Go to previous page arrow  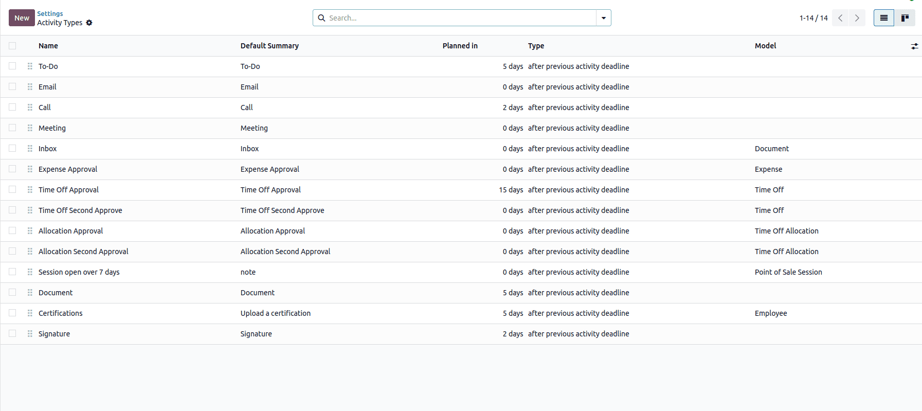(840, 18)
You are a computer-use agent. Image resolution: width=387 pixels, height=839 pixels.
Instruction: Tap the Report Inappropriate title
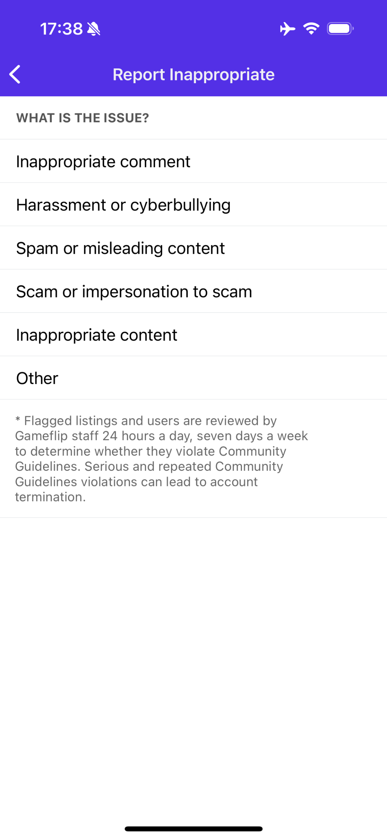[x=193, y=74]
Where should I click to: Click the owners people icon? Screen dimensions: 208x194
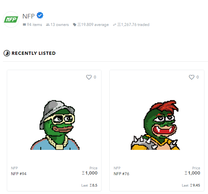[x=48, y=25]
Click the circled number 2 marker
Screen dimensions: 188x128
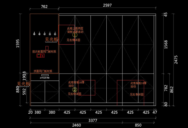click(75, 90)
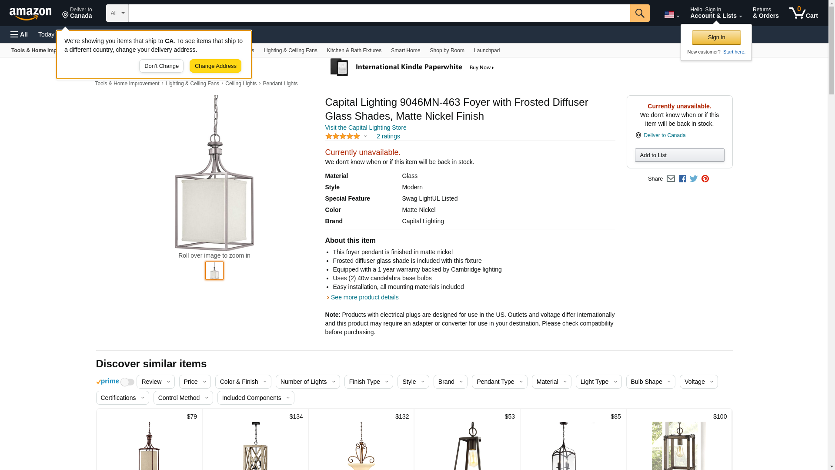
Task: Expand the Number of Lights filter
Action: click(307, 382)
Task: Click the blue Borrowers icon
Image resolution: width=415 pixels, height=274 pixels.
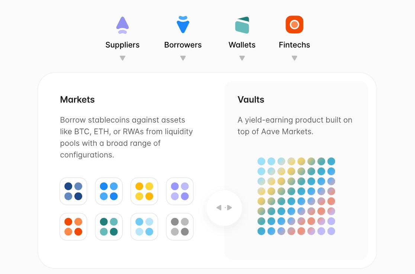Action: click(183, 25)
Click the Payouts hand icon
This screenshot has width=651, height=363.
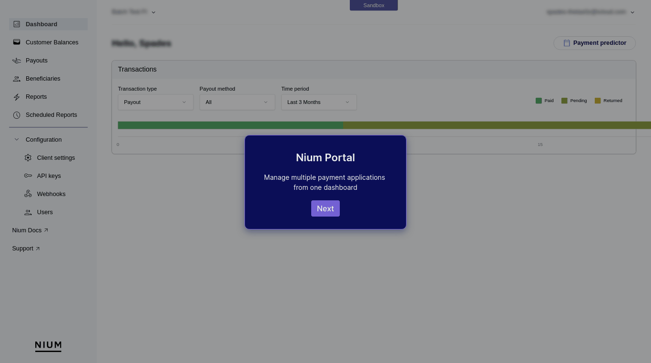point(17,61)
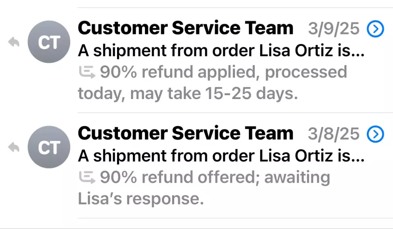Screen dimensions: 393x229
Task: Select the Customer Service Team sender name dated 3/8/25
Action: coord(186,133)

_WORK TO BE COMPLETED:_
Print exactly the lines from the line with "Task: Click the blue Borrowers icon" through the end of the data, both ends included, and print no pictures.

_TASK ANSWER:_
Task: Click the blue Borrowers icon
Image resolution: width=415 pixels, height=274 pixels.
Action: click(183, 25)
Click the Payouts hand icon
This screenshot has width=651, height=363.
point(17,61)
Screen dimensions: 393x229
Task: Select the Customer Service Team sender name dated 3/8/25
Action: coord(186,133)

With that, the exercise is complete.